Quando em 1983 foi lançado o filme War Games, começou-se a ter uma ideia do que seria uma guerra na era dos computadores pessoais. Obviamente que a realidade a que esse filme nos transportava era bem diferente e demasiado temporal à época do filme, sendo que era considerado como Ficção Científica. Ainda assim contava-nos a história de um adolescente e hacker caseiro, que gostava de aceder ao computador da escola para alterar as notas e a folha de presenças. Mas também tinha como passatempo quebrar as entradas nos vários computadores das instituições federais e divertir-se um pouco. Um dia, sem perceber o tipo de computador em que entrou, começou a fazer um jogo de estratégia no computador de defesa norte-americano, simulando o lançamento de mísseis, o que ia originando a 3ª Guerra Mundial. Na altura, isto era o que o mundo encarava como ciberameaça. De alguma forma, era sempre um problema controlado porque as comunicações entre computadores fora dos seus ecossistemas eram feitas por acesso a um BBS (Os BBS permitiam a ligação via telefone a um servidor através de um computador pessoal e interagir com ele, tal como hoje se faz com a internet. Além de proporcionar a distribuição de softwares, aplicações e informações e lazer como jogos on-line, estes eram usados pelas empresas que precisavam que os seus funcionários externos pudessem estar ligados à empresa, para terem acesso, por exemplo, a dados e a relatórios de vendas.).

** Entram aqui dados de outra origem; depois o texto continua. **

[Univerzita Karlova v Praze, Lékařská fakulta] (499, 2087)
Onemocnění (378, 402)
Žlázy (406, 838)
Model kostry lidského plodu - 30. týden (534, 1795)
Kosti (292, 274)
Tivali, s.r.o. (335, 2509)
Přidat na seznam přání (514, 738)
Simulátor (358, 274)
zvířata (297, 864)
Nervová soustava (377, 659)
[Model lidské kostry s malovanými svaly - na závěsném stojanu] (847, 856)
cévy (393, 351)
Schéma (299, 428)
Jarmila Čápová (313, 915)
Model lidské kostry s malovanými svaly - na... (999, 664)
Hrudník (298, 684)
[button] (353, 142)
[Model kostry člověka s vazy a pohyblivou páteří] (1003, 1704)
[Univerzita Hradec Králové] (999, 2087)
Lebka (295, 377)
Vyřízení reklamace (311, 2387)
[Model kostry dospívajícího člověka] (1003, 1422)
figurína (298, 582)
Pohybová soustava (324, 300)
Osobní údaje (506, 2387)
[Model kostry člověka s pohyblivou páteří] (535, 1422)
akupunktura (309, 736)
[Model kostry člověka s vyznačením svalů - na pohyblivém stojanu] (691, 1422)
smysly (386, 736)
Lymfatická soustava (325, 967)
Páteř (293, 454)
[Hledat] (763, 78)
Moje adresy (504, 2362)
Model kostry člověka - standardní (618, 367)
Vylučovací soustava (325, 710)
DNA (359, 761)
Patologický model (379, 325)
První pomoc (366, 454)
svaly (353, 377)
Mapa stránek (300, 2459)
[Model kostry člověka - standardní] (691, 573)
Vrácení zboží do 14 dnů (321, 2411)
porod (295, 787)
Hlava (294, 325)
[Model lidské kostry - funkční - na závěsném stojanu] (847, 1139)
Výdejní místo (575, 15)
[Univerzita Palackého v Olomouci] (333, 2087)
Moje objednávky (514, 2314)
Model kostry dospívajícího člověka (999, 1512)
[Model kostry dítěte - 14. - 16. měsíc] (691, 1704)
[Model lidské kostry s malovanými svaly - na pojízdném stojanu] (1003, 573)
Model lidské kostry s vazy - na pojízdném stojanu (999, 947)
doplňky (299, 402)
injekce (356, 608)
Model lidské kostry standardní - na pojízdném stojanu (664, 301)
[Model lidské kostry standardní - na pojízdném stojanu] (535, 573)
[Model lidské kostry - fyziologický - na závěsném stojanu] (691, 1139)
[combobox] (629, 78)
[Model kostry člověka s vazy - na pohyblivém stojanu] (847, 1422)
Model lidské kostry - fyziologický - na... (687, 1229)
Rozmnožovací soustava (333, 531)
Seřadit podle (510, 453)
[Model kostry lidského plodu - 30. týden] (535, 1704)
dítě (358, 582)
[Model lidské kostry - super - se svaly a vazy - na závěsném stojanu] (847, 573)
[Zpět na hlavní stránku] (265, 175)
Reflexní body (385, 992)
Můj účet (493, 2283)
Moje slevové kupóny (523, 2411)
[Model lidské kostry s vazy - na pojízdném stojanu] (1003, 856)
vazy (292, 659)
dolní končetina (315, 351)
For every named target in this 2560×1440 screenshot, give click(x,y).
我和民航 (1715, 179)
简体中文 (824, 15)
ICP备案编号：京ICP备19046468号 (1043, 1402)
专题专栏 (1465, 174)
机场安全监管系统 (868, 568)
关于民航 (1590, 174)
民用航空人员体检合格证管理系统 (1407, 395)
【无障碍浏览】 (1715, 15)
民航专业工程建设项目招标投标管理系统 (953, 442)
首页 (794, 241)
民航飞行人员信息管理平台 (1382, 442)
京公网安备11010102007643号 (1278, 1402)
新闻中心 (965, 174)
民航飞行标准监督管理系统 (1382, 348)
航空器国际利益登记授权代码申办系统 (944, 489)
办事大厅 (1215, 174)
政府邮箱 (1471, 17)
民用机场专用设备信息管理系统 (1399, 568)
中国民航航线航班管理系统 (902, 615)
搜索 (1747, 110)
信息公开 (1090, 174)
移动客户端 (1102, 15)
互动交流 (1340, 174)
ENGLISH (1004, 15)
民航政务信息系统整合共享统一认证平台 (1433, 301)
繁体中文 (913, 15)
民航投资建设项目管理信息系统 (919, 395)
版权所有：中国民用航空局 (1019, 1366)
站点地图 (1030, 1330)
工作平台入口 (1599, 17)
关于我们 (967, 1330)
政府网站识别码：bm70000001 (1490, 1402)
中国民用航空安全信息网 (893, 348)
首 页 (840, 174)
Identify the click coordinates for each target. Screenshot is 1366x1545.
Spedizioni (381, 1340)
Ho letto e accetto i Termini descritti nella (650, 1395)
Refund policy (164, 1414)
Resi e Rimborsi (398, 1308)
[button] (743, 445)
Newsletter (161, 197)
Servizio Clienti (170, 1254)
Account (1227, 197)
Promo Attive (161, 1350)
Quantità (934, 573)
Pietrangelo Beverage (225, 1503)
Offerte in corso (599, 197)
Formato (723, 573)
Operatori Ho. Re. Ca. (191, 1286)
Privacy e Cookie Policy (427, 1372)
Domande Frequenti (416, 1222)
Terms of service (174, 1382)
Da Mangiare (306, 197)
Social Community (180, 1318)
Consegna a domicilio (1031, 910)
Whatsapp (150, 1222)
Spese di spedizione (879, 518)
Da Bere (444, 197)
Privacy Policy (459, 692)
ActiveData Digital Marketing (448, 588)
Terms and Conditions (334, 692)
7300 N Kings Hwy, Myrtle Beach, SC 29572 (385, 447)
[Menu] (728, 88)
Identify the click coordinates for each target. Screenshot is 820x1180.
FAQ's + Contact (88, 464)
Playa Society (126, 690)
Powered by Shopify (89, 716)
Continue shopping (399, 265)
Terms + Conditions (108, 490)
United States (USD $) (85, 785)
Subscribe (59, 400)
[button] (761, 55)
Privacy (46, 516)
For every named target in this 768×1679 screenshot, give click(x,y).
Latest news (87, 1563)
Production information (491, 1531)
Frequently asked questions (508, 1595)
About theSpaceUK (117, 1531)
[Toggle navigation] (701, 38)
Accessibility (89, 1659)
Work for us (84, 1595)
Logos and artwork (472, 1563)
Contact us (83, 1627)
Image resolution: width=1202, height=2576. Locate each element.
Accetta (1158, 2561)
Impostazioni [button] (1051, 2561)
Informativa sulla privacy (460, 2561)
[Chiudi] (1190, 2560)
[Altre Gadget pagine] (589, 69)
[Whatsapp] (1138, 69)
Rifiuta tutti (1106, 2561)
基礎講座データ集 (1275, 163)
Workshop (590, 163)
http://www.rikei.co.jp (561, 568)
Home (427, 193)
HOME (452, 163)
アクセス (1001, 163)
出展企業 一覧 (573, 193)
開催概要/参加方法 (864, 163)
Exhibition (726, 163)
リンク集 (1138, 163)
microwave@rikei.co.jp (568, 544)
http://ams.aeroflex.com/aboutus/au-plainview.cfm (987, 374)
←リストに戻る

Foi uma realidade que a Internet fez mudar e, com o fim da Guerra Fria, esta tornou possível a ligação de todas as empresas entre si num palco global. Pensou-se mesmo que a Internet iria ser o palco da democracia, onde todos teriam a possibilidade de expressar a sua opinião de forma global sem serem silenciados, que os povos oprimidos pudessem dar a conhecer a todo o mundo as condições em que viviam e que o mundo os pudesse auxiliar de forma rápida e desinteressada. Contudo, os cenários que temos visto têm demonstrado exatamente o contrário e a internet tem sido mais o palco do delito de opinião.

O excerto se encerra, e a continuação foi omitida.